To determine how water stress affected phytochemical trait expression, we measured plant UV-absorbent secondary chemistry. Prior to harvest, leaves and fine roots were collected and stored at -80° C. These tissues were later freeze-dried, ground, and extracted in 100% methanol with a cardenolide internal standard (digitoxin). UV-absorbent peaks were measured on a high-performance liquid chromatography (HPLC) system with a diode array detector recording peaks that absorbed between 200–330 nm. We retained peaks for our analysis that could be consistently identified from mass fragments using low-resolution mass spectrometry and/or that were present in a majority of the samples of a given species (A. fascicularis or A. speciosa) and respective tissue (leaf or root).

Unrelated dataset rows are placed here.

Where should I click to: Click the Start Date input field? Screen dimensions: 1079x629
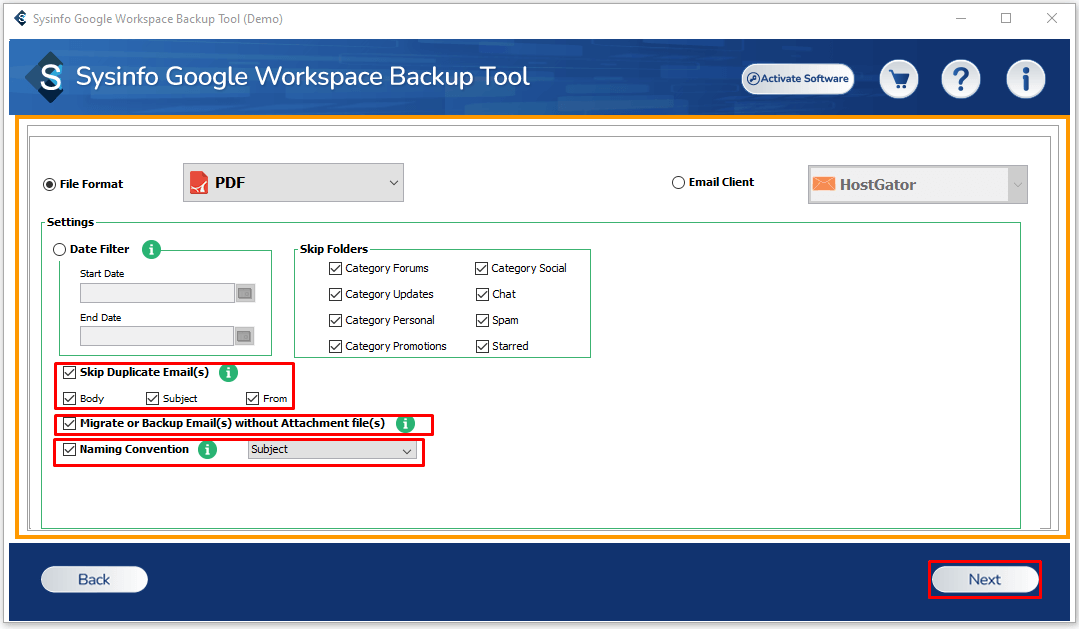157,293
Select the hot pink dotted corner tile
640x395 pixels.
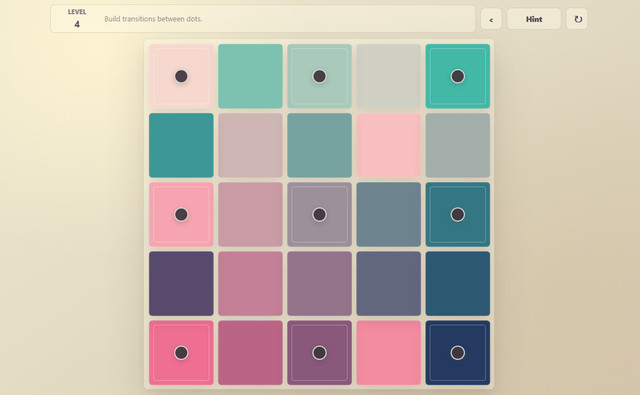point(181,353)
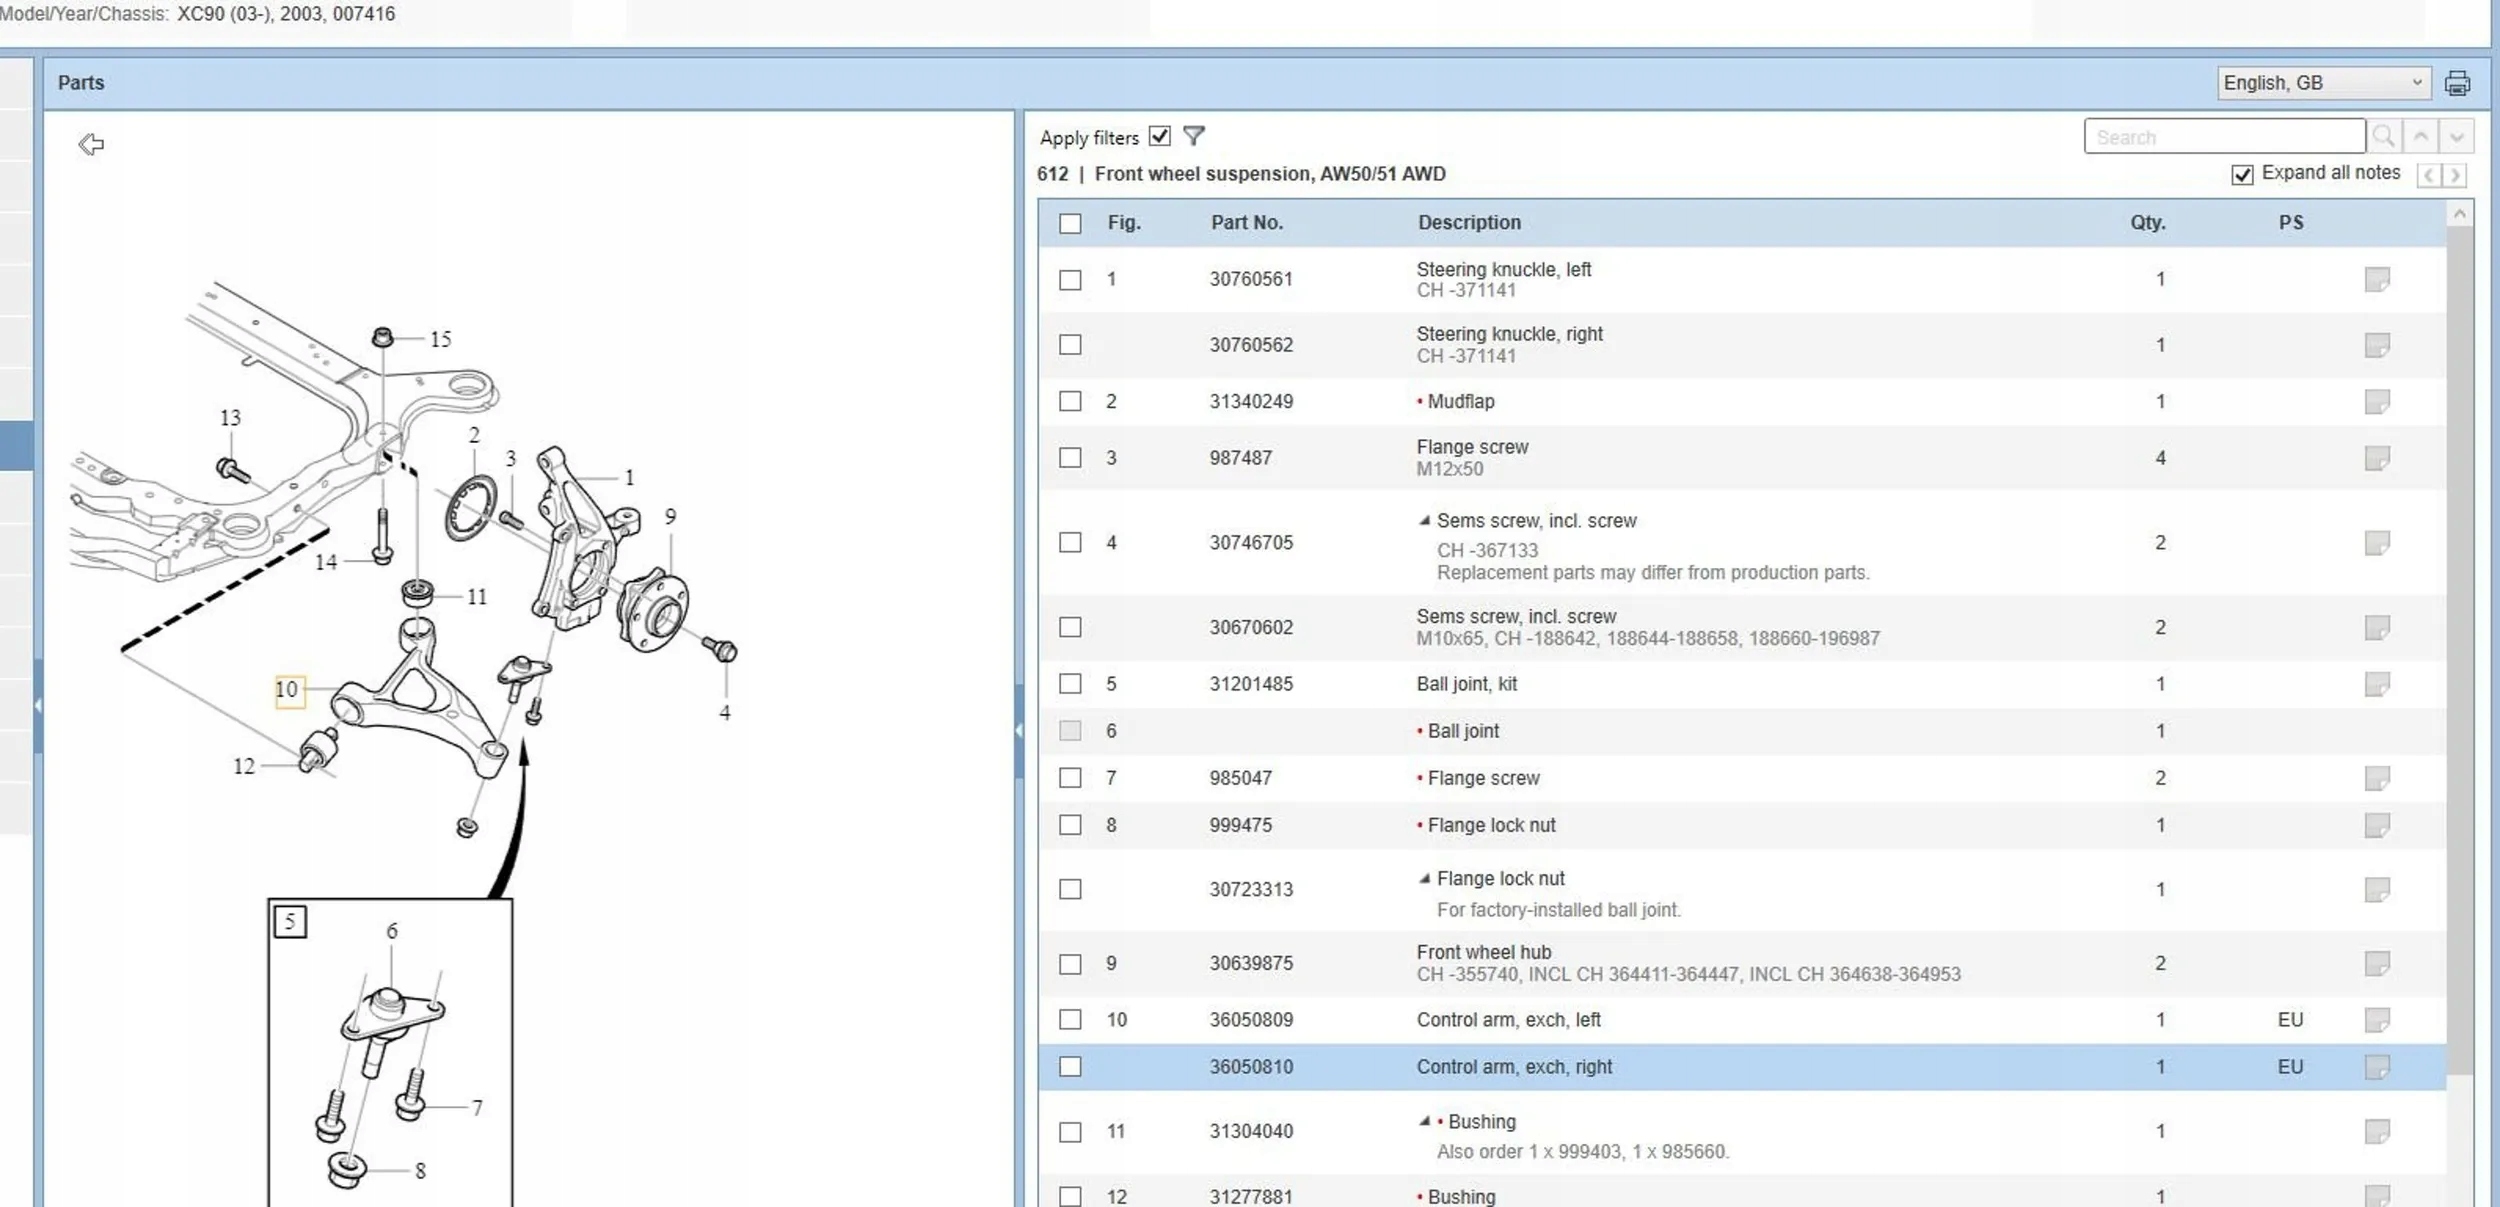Toggle the Apply filters checkbox
2500x1207 pixels.
click(1160, 136)
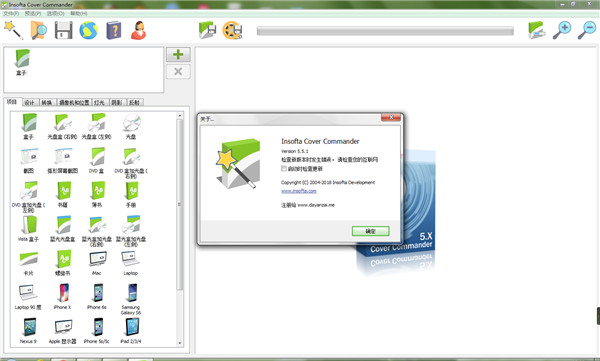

All analyses were conducted in R version 4.0.5 (R Core Team 2021). To determine whether trait plasticity under acute water stress depended on climatic history at the seed source, we used generalized linear mixed models (GLMMs) from the glmmTMB package. Preliminary analyses showed strong trait differences and a lack of correspondence in phytochemical compounds between species, such that we ran separate models for each species. Each saturated model started with the fixed effects of water treatment, seed-source CWD, the water x CWD interaction, and the random intercept effects of plant maternal family nested within the seed-source site. To compare effect sizes among response variables, we normalized responses and CWD values using the BBmisc package, and we report beta coefficients (β) with standard errors. We assessed the residuals of each fitted model, and we square-root or log-transformed response variables when these transformations provided a better fit to the Gaussian distribution.

A ReadMe file will be attached with the data.